== Task material
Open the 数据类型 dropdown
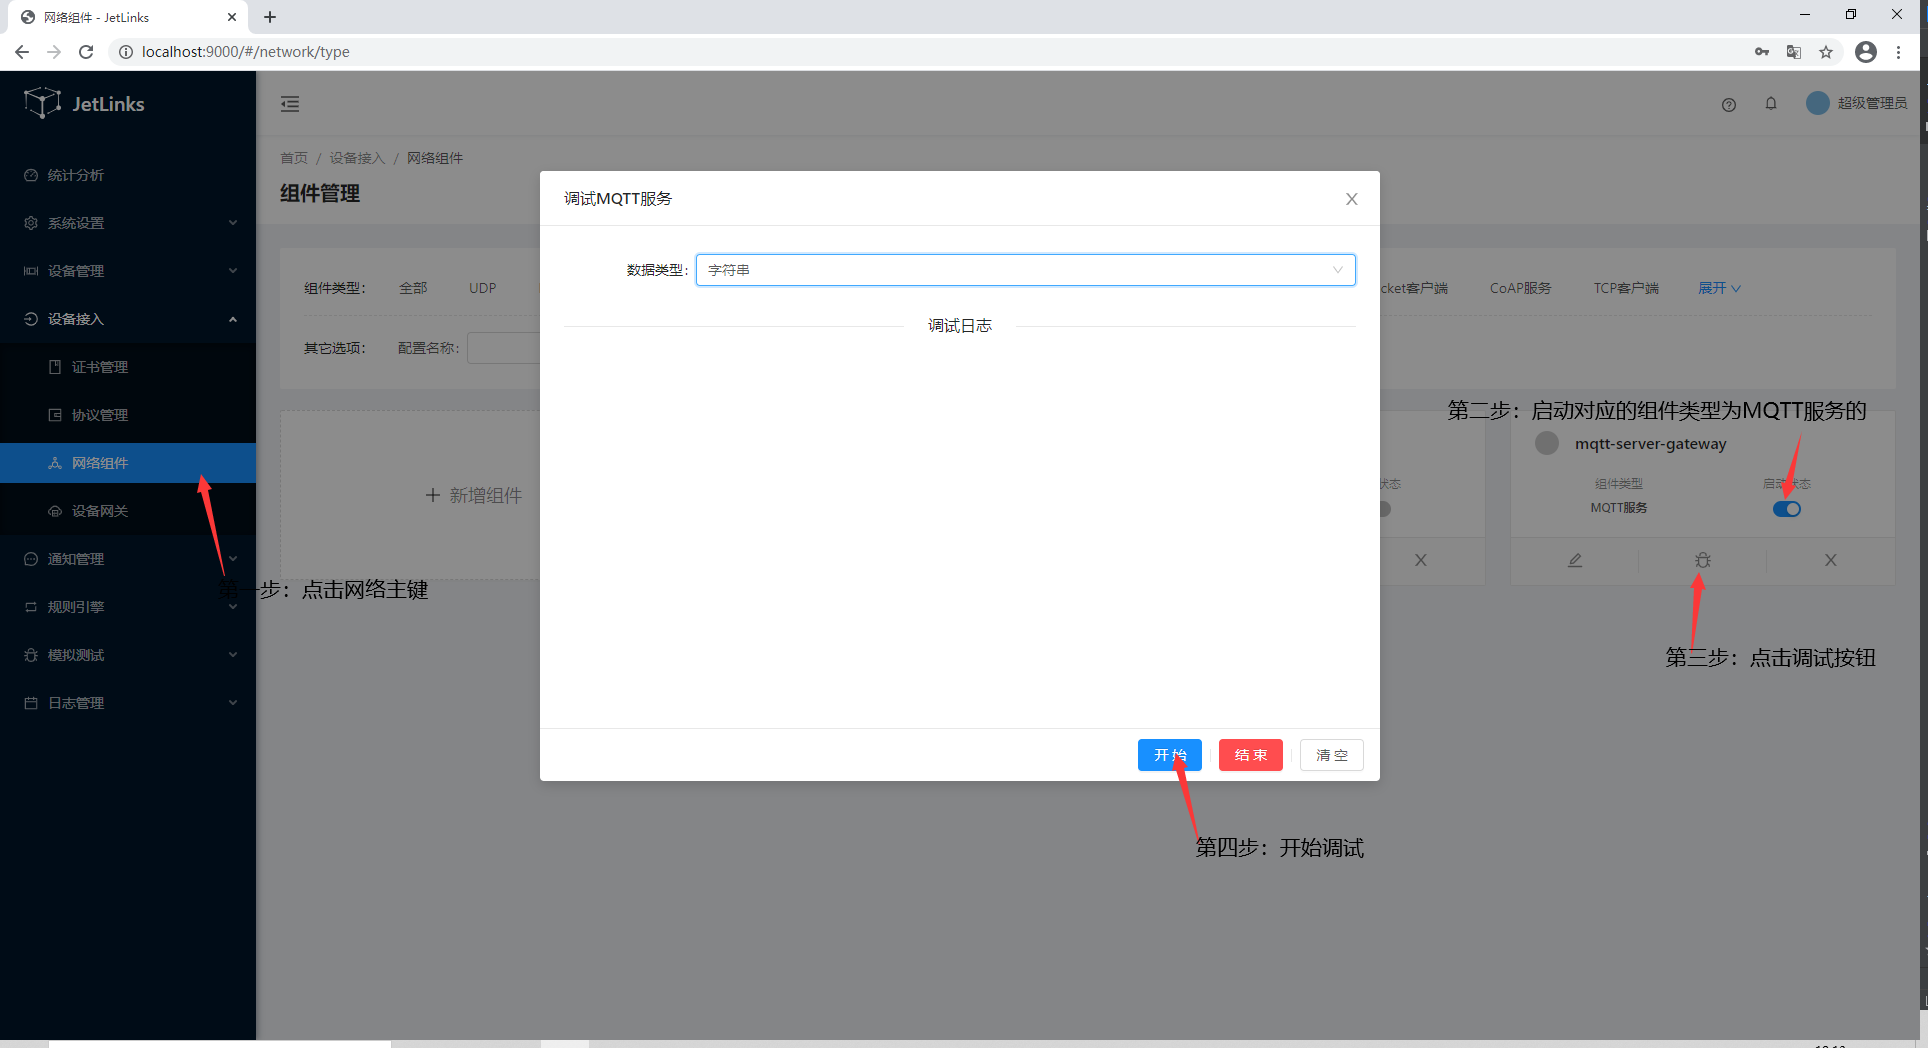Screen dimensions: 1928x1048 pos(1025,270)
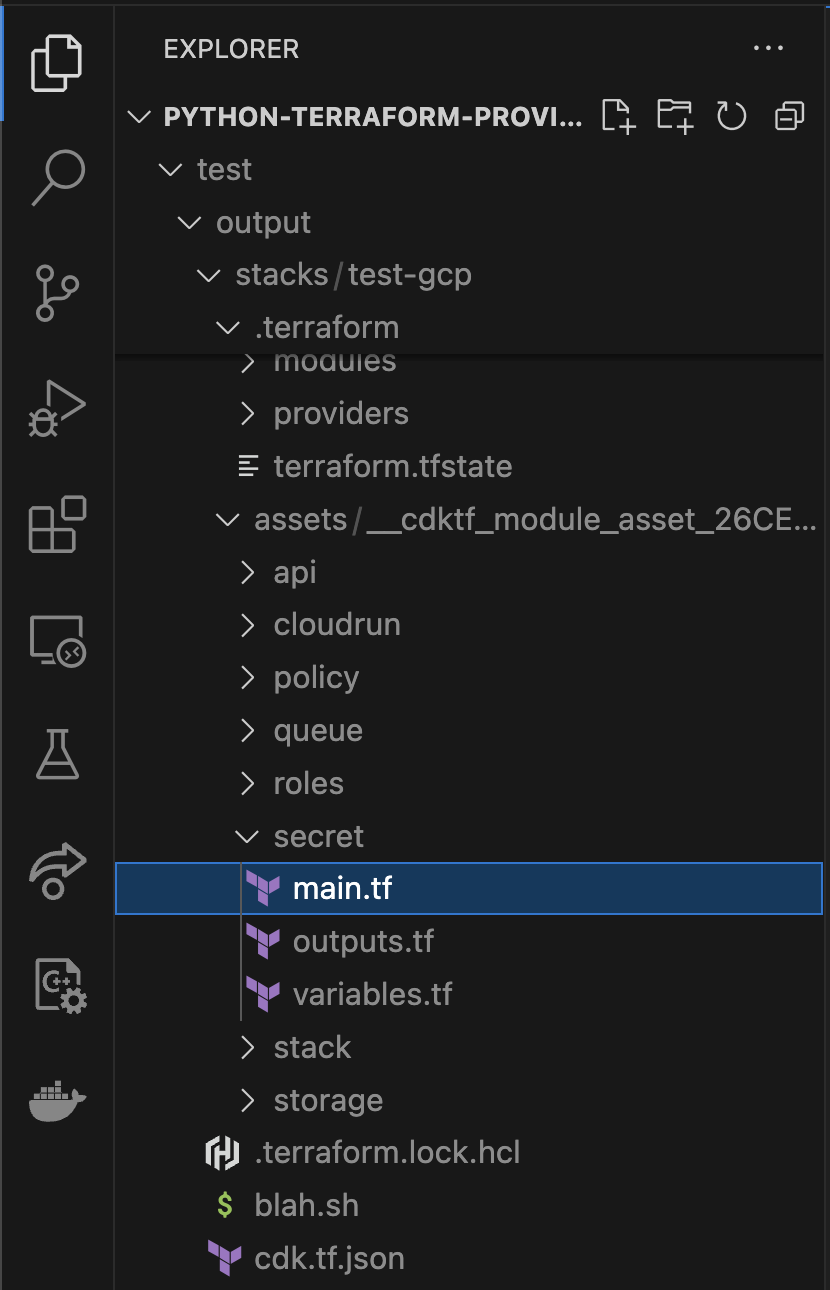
====
== Task material
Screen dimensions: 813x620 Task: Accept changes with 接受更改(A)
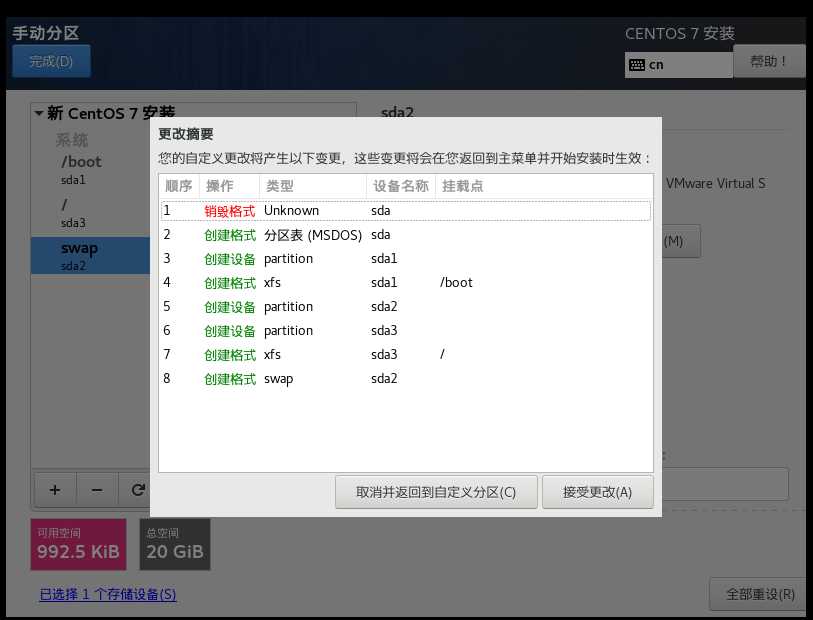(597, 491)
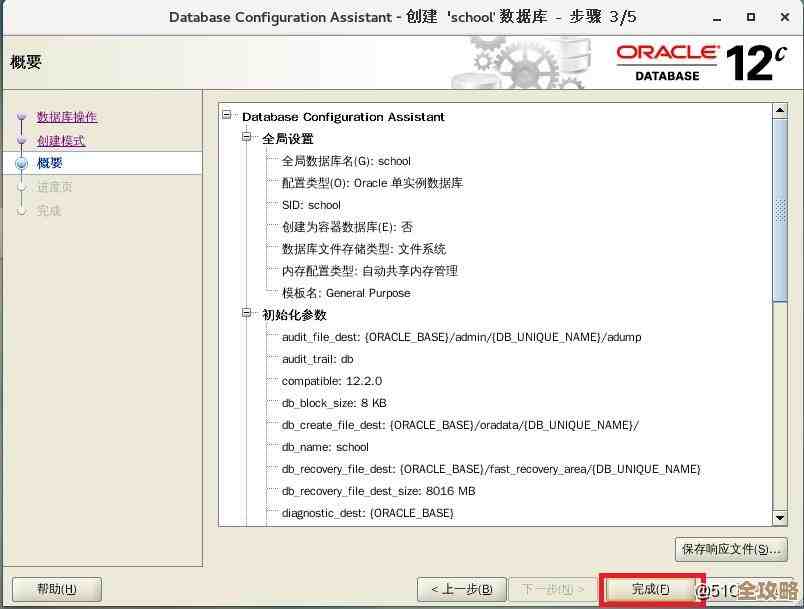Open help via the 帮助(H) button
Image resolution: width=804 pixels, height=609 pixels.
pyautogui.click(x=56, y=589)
====
**Exercise description:** Copy out, word for word, the lines of the listing from the one containing "Screen dimensions: 813x620" through the one containing "pyautogui.click(x=56, y=589)", both included, leaving out the pictures.

**Task output:**
Screen dimensions: 813x620 Task: Accept changes with 接受更改(A)
(597, 491)
Open help via the 帮助(H) button
Image resolution: width=804 pixels, height=609 pixels.
pyautogui.click(x=56, y=589)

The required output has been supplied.